_What you have to do_:
In the passage on substance use, what is the second of Griffiths's components of addictive behavior?

_Document excerpt_:
Psychologists have discovered that a wide range of biological, environmental and social factors play role in substance use and abuse. Moolchan et al reviewed research which looked at tobacco smoking in teenagers. Moolchan did not collect raw data but compiled pre existing data and found that social settings played an important factor in determining whether someone would use a substance, in this case smoking.
Moolchans study found strong links between teenagers smoking and at least one of their parents smoking with at 75% of teenage smokers having at least one parent that smoked, he also found that teenagers who smoked reported more symptons of depression that those that did not. Consequently Moolchan found that there is no single factor responsible for substance use and abuse, rather the causes are wide ranging. Griffiths discovered that there are a number of similar components which make up addictive behaviours such as substance abuse.
Griffiths discovered identified six components: Salience is the first component this si the stage where the behaviour, such as drug taking is very important to the user with them thinking about taking drugs even when they are not. The second part is Euphoria which is described as the rush or buzz that is a result of the addictive behaviour. Tolerance is the third component and is described as the period in which increasing quantities are needed in order gain the same rush or buzz experienced in euphoria. Withdrawl symptons follow and are the undesirable experiences when a person stops drug taking for example.

Dataset excerpts:

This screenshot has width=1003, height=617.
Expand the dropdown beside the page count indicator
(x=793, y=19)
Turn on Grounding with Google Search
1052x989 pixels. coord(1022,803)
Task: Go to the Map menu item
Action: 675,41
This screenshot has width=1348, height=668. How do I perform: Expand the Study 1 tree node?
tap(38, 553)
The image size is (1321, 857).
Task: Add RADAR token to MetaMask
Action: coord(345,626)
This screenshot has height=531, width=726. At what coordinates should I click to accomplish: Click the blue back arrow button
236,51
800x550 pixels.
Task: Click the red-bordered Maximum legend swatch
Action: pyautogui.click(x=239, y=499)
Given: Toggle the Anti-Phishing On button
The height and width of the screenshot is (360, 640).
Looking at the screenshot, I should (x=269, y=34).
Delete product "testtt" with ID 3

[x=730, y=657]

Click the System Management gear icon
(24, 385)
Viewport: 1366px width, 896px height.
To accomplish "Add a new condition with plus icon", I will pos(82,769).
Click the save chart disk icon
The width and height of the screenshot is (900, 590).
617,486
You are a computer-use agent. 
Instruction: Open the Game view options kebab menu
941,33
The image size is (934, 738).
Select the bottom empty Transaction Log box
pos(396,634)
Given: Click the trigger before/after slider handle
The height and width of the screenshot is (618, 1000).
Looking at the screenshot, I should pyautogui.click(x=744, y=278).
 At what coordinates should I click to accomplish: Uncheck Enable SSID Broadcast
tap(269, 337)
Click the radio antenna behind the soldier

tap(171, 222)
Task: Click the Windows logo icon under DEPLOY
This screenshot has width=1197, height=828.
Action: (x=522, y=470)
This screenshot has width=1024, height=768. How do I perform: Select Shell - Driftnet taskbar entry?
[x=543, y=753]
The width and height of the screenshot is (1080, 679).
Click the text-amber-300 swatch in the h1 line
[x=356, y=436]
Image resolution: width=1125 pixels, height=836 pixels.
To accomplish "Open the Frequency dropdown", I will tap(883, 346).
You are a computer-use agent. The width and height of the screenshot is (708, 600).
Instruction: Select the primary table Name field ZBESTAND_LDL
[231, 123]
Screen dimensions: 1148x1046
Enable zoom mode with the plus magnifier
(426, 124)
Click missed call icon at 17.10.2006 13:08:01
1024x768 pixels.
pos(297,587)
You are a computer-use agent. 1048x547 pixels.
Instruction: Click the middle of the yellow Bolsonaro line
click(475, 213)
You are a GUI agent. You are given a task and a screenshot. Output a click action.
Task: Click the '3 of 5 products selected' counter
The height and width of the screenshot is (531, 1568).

_Exercise output_:
Euphoria, the rush or buzz that results from the addictive behavior.